Task to carry out: Return each line of the data below that contains the string "will".

[Collected data]
--------------------------------------------------

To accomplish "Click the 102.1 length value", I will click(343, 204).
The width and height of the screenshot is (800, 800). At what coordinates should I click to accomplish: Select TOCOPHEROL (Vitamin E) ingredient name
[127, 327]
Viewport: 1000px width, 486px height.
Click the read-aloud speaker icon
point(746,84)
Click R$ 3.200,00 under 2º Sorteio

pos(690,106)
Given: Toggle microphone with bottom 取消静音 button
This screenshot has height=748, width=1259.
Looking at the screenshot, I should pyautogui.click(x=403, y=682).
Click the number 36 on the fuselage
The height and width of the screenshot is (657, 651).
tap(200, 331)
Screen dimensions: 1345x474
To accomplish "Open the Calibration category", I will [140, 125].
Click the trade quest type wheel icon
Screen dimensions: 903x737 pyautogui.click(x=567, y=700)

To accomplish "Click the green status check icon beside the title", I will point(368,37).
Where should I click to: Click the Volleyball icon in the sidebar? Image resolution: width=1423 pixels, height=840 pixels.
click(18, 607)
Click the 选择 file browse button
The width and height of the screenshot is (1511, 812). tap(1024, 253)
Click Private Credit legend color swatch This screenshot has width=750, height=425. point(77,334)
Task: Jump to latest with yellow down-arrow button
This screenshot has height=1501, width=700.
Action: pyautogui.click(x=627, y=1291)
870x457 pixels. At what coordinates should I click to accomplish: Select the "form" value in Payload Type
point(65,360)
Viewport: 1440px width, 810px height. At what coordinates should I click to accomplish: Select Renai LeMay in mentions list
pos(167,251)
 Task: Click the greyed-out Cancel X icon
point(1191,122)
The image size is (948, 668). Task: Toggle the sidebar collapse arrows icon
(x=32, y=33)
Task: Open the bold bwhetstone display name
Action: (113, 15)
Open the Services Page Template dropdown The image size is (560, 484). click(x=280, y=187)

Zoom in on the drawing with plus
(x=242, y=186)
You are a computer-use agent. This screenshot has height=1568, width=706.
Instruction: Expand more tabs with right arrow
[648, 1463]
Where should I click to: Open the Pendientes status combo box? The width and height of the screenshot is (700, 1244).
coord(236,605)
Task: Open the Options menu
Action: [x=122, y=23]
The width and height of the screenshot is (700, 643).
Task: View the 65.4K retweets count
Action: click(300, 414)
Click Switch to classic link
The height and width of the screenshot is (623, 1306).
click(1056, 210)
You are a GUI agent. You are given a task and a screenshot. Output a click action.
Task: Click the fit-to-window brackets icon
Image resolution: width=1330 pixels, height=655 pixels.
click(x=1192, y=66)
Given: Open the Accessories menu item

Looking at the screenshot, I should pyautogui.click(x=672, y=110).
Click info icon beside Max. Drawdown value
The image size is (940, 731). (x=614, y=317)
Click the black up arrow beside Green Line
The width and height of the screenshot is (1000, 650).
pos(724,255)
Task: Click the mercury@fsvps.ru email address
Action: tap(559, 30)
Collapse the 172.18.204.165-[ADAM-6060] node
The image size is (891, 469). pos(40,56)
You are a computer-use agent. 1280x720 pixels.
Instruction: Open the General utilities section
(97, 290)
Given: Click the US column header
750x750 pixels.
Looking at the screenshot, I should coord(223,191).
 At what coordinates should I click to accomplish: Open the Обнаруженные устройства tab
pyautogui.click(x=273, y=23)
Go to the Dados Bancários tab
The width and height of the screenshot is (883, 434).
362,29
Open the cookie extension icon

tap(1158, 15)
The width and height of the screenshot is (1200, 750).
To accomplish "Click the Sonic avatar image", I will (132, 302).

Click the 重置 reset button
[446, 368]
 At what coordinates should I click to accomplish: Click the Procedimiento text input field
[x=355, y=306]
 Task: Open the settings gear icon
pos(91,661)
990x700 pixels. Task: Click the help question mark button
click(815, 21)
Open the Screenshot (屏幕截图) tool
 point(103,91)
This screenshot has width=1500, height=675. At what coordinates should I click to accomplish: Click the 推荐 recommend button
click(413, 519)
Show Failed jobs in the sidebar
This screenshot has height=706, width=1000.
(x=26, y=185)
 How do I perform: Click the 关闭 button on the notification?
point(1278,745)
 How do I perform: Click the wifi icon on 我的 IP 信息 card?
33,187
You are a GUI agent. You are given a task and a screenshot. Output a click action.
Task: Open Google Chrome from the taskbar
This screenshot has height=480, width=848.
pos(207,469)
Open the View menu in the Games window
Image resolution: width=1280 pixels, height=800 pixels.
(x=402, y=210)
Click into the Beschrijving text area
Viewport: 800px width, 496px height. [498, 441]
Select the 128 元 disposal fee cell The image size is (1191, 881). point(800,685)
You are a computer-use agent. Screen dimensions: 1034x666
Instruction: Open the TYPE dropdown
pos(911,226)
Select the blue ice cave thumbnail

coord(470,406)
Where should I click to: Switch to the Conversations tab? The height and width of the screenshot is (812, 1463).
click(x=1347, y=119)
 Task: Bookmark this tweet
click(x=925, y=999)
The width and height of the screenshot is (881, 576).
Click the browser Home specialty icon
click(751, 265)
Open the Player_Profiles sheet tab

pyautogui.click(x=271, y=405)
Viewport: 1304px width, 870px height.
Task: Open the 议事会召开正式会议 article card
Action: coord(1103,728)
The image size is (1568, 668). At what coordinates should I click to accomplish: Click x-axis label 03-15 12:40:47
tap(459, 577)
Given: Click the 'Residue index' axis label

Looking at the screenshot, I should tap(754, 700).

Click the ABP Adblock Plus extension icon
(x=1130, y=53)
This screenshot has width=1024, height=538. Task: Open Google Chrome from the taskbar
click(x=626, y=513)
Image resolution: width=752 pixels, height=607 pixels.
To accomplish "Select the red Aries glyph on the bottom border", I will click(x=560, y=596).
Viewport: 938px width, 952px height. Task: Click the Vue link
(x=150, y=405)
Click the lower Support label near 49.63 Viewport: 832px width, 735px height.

--------------------------------------------------

Response to the exercise:
To accomplish "Click the 102.1 length value", I will click(343, 204).
To accomplish "Open the Calibration category", I will [140, 125].
To accomplish "Click the green status check icon beside the title", I will point(368,37).
To accomplish "Click the Sonic avatar image", I will (132, 302).
To accomplish "Select the red Aries glyph on the bottom border", I will click(x=560, y=596).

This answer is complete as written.